REQUIRED WORK
How many lines in the data below contain the string "should"? Reply with the number only.

ENTRIES SHOWN
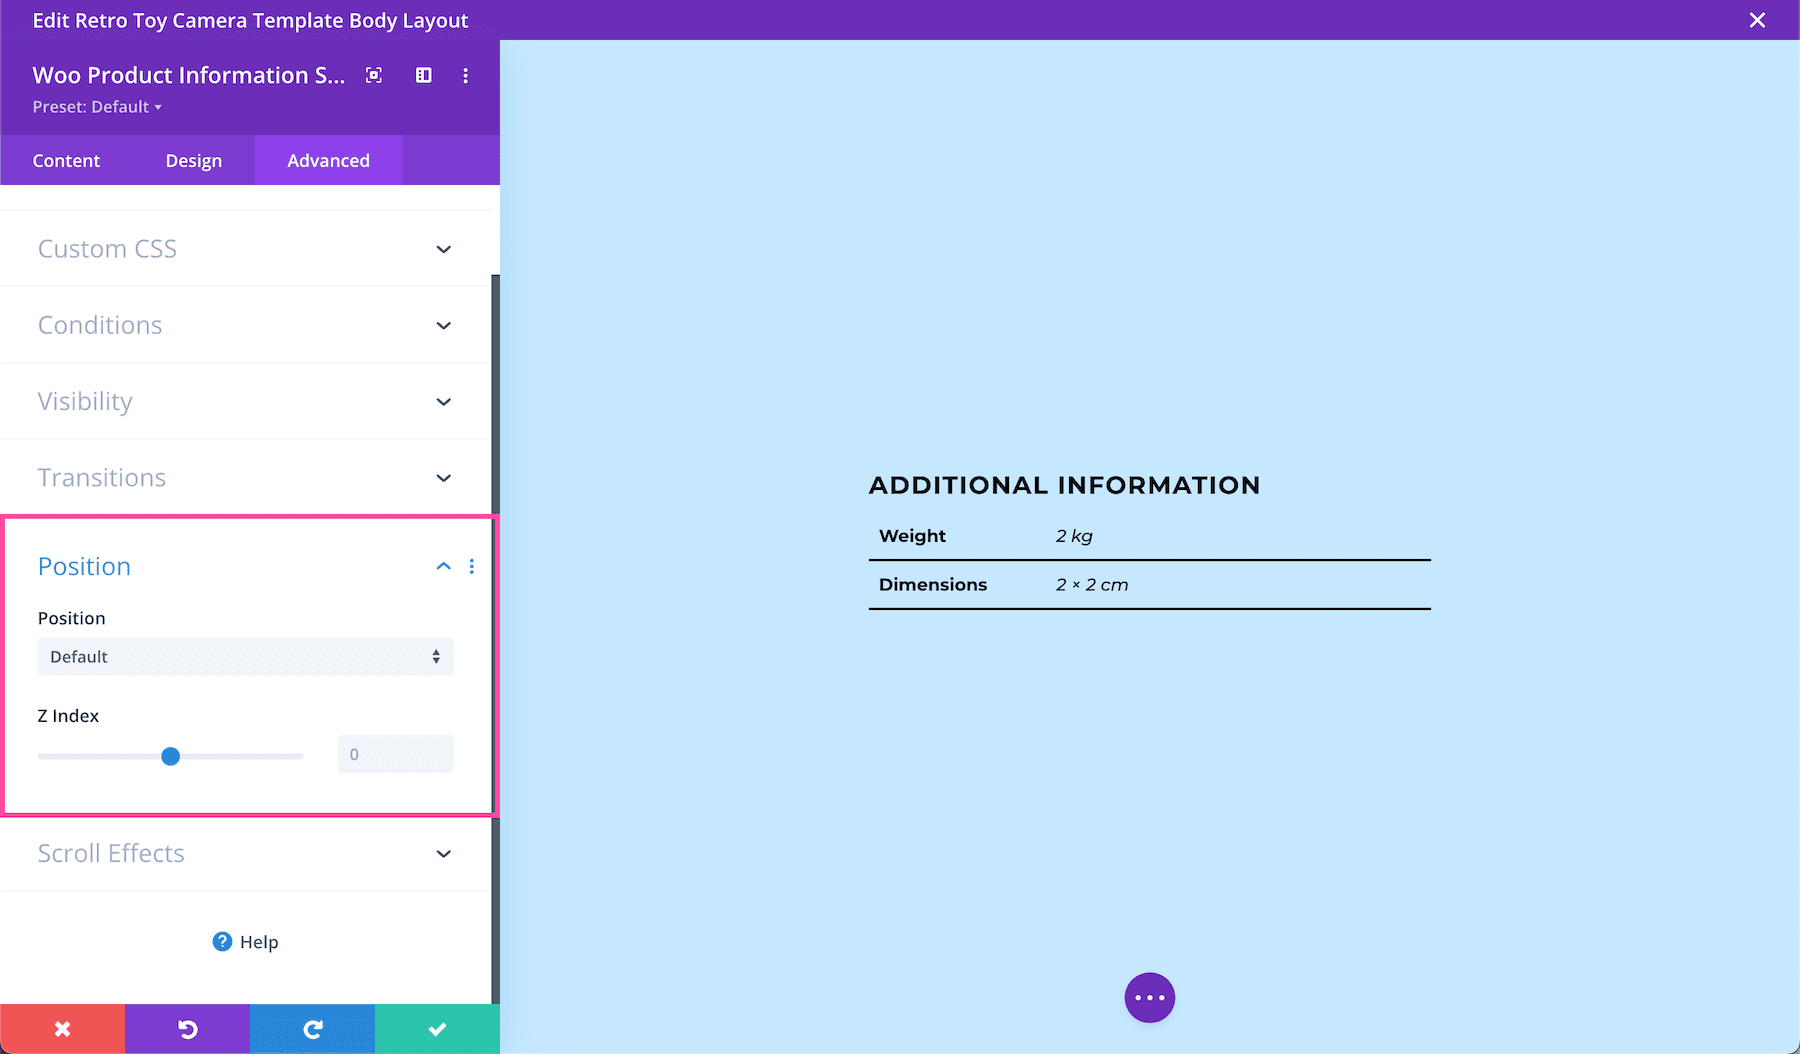This screenshot has height=1054, width=1800.
Task: Click the Z Index value input field
Action: [x=394, y=754]
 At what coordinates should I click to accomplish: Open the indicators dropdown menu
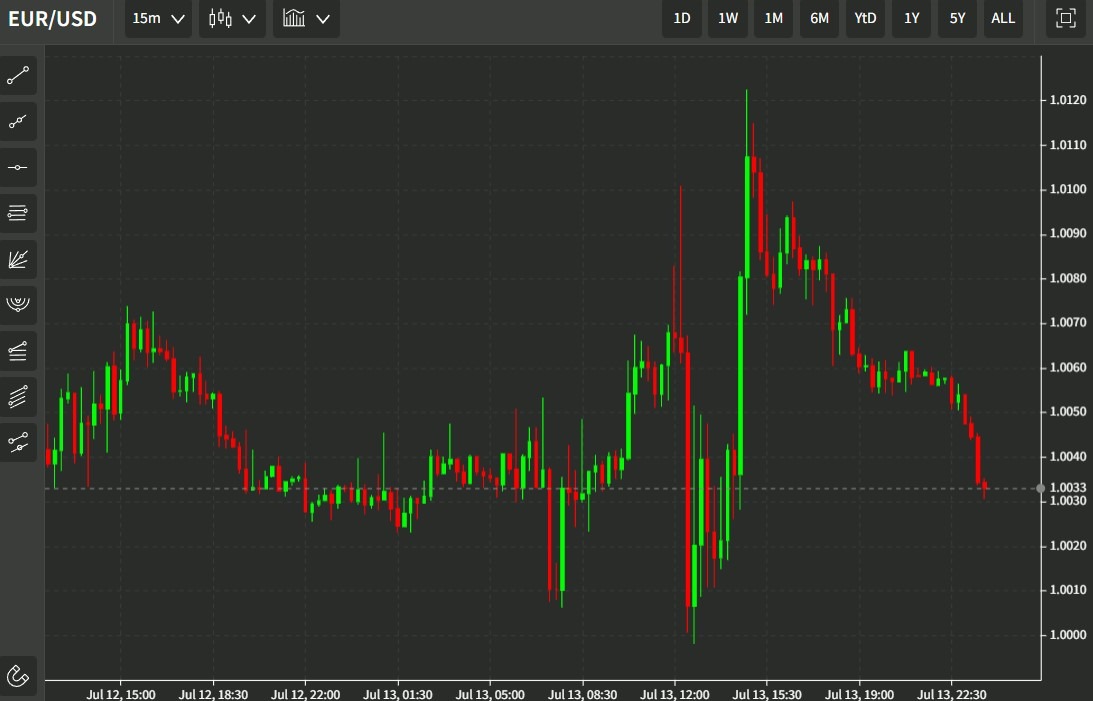tap(306, 18)
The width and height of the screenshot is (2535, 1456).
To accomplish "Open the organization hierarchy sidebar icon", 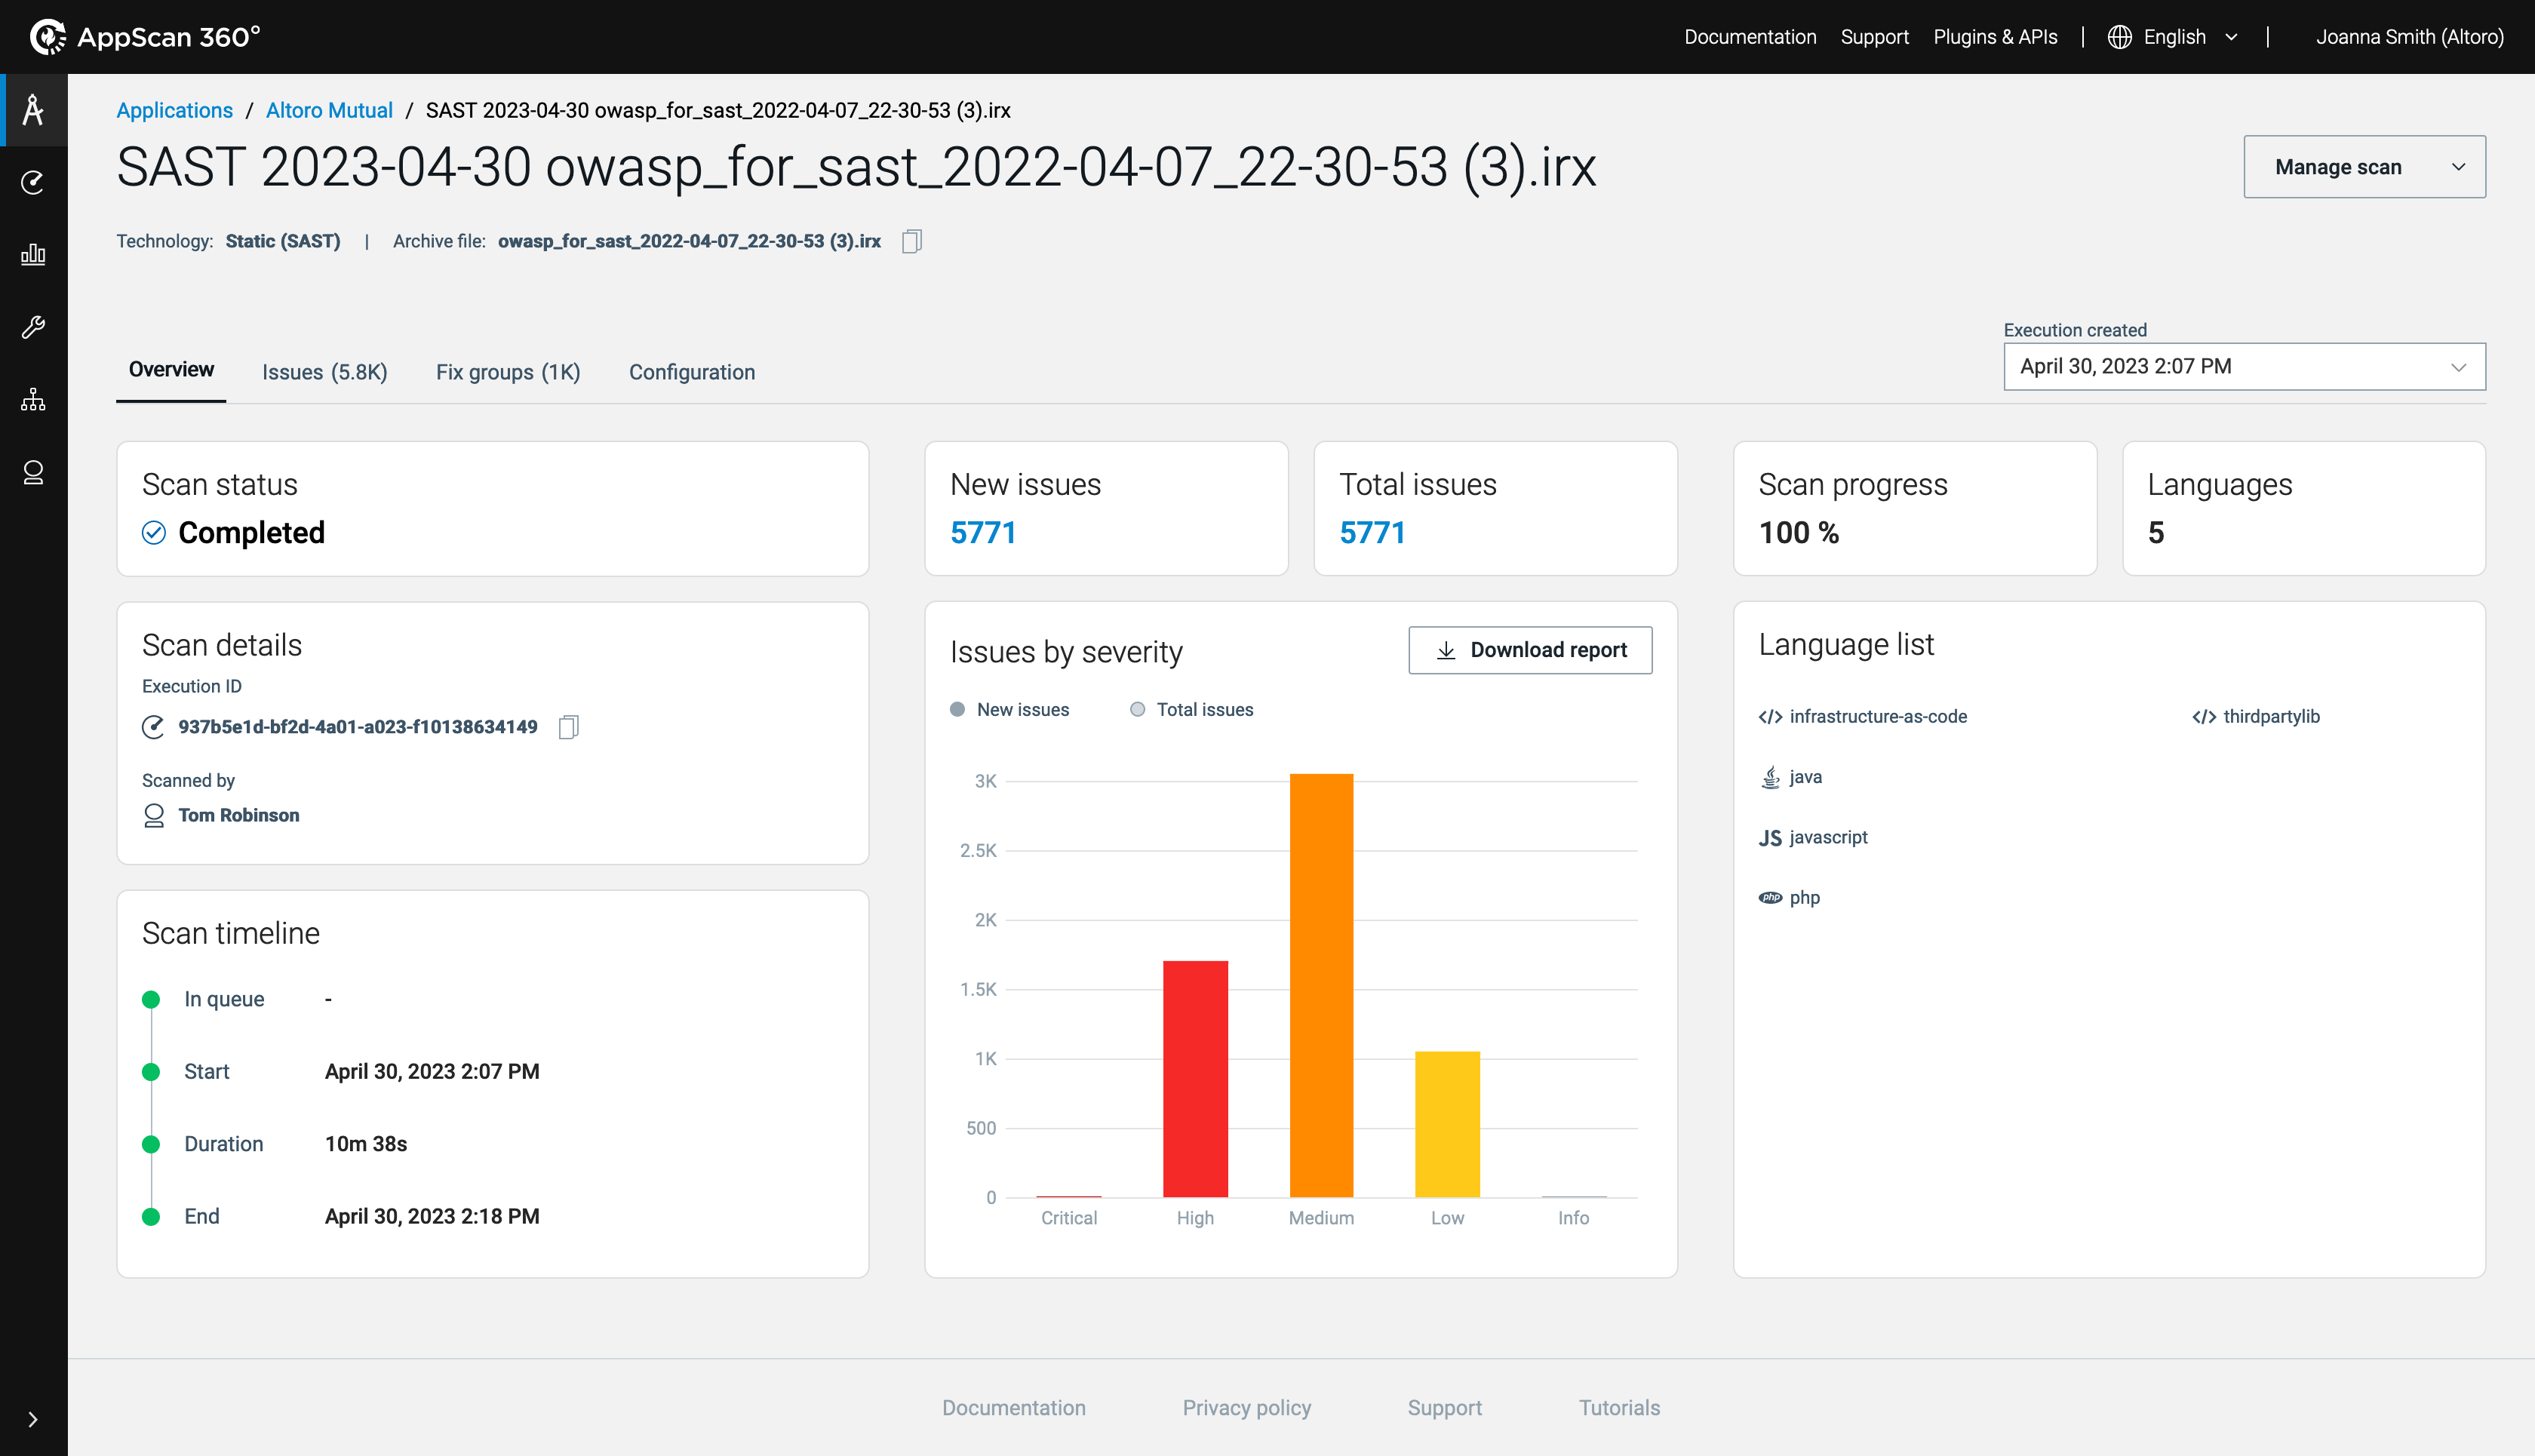I will pyautogui.click(x=33, y=400).
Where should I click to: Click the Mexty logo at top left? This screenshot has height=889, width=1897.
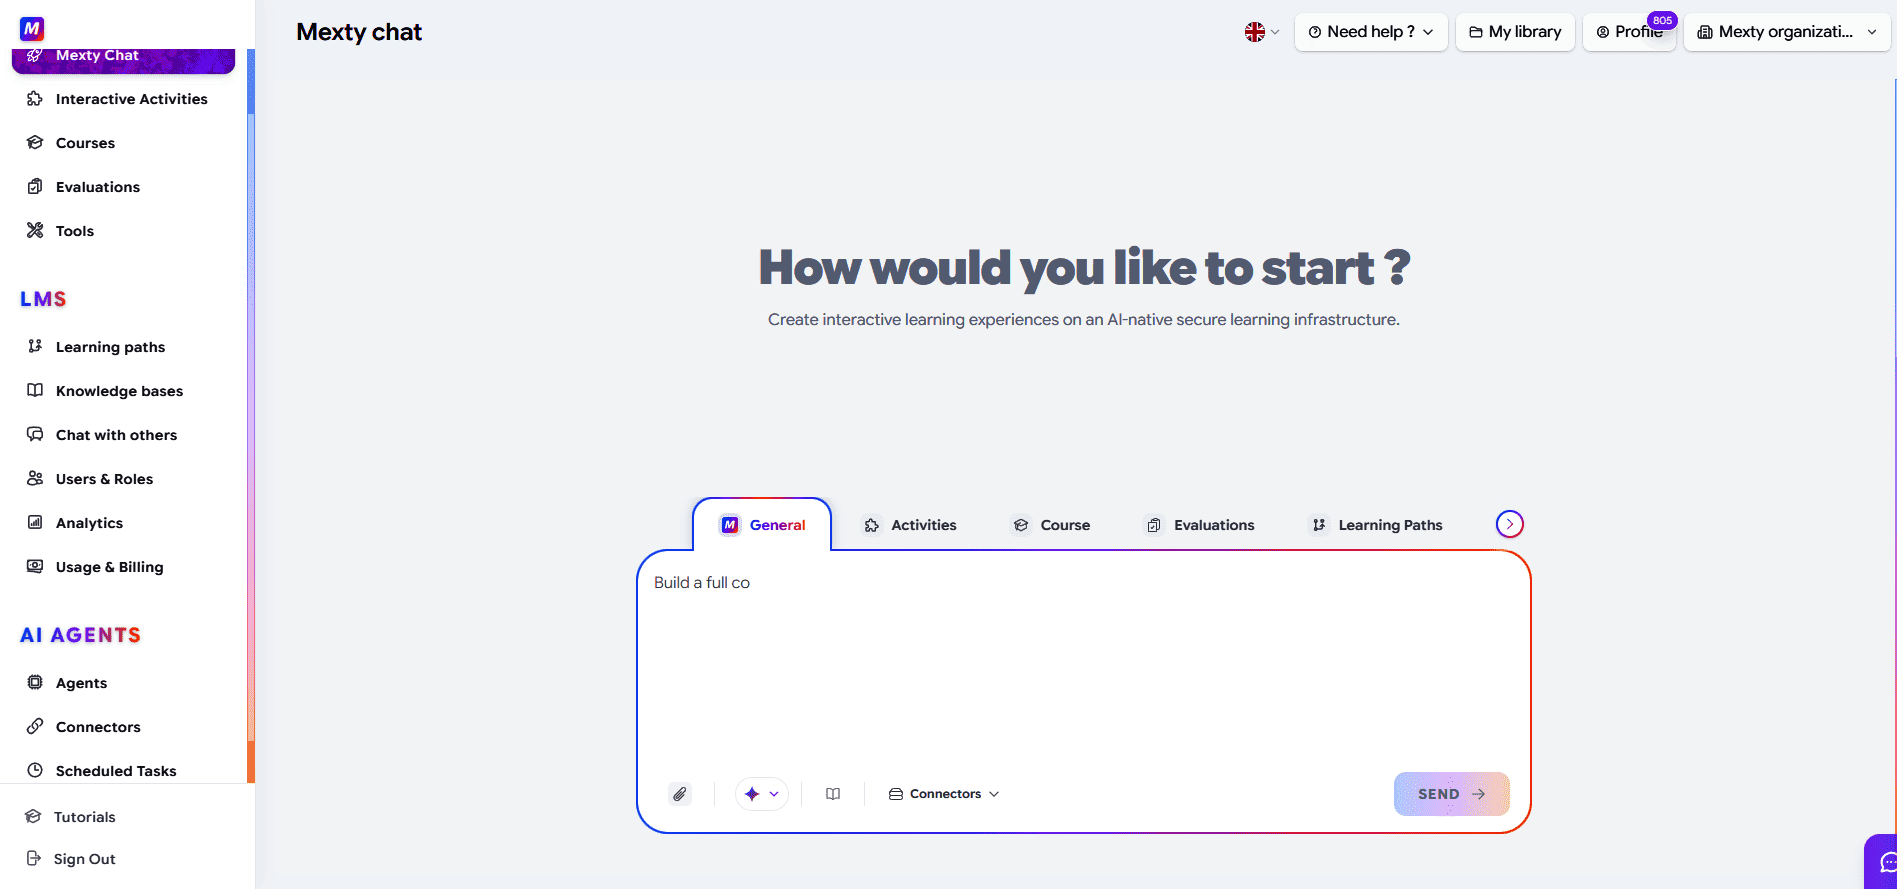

ANSWER TO THE EXERCISE
2